Updated: Oct 21, 2022

The International Olympic Committee (IOC) is currently not in an enviable position. Not only has the postponement of the Olympic Games to this year, a first in the modern Olympics’ history, resulted in colossal economic and financial stakes for the organization and the host country Japan, but the IOC is also confronted with controversial debates around the involvement in sports diplomacy and severe human rights violations directly related to its member associations. The past shows that the IOC is often too reactive when it comes to heated political arguments and responds to specific issues only when being asked.

The public discussion on the dual role of Belarusian prime minister and National Olympic Committee (NOC) president Alexander Lukaschenko have shown the need for a renewed clarification of the autonomy of sport. While Belarusian athletes were leading the protest with an open letter to the government against the results of the election process in August 2020, recognized by the EU as electoral fraud and the violent repression of protests, the IOC has long been silent despite the imprisonment and demonstrated torture of athletes. Unlike the world football federation FIFA, the Olympic Movement does not yet have a differentiated human rights policy that proposes recommended actions in such cases. At least the Olympic Charter provides the mention of "promoting a peaceful society concerned with the preservation of human dignity".

If these principles were taken seriously, critics argue, no Olympics should have been held in Russia, where sexual minorities are discriminated against, nor in China, where the Uighur religious community is oppressed. Confronted with such accusations, the IOC President, Thomas Bach, has in the past reacted in an interview with the German radio station Deutschlandfunk: "The responsibility of the IOC relates to the Olympic Games. We are not a world government that can make sure that a sovereign country passes laws, complies with certain standards." Although he has a point, in other cases he has taken a different stance. For instance, Bach argues that the IOC should get credit for opening the door to peace talks between South and North Korea after the Korean athletes marched under the unified flag in the Olympic Winter Games in 2018. In addition to that, the IOC possesses Permanent Observer status at the UN since 2009, allowing the organization to be directly involved in the UN Agenda and to attend UN General Assembly meetings. Politics and sports have always been deeply intertwined and the IOC needs an honest and constructive debate on how it will react to future conflicts in this domain.
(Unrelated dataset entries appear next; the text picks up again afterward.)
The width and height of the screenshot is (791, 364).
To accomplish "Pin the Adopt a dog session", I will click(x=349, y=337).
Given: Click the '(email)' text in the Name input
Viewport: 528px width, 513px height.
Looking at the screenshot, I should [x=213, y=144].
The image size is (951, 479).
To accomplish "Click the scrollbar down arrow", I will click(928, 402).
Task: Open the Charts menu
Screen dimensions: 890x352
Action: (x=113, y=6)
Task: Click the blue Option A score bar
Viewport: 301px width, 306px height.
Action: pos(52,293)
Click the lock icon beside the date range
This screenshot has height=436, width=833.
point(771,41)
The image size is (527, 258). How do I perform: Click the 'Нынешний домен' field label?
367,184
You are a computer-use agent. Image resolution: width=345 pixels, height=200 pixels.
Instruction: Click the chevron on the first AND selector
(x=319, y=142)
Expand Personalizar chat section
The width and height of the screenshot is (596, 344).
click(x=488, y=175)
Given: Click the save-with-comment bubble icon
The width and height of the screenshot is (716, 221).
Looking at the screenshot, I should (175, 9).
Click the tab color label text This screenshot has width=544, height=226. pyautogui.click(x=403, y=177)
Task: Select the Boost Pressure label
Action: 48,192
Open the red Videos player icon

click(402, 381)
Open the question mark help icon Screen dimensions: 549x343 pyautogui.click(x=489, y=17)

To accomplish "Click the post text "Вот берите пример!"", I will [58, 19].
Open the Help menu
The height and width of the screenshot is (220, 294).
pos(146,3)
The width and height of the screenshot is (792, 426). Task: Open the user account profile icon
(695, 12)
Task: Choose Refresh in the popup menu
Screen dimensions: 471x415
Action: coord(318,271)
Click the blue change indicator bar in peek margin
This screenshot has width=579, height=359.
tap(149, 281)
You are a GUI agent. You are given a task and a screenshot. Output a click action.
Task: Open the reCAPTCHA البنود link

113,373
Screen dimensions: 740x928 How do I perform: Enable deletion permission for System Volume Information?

One of the resurgent questions is how to deal with the third execution of an elite athlete in Iran since September 2020. Rob Koehler, director-general of Global Athlete, told the Jerusalem Post: “The International Olympic Committee must act now. Their silence has left them complicit. Their lack of action clearly indicates they favor stakeholders over athlete rights.” It is the same pattern that could be observed in the case of Belarus: athlete organizations and human rights organizations call out the IOC to respond, while the latter communicates that the incidents fall outside of its area of responsibility.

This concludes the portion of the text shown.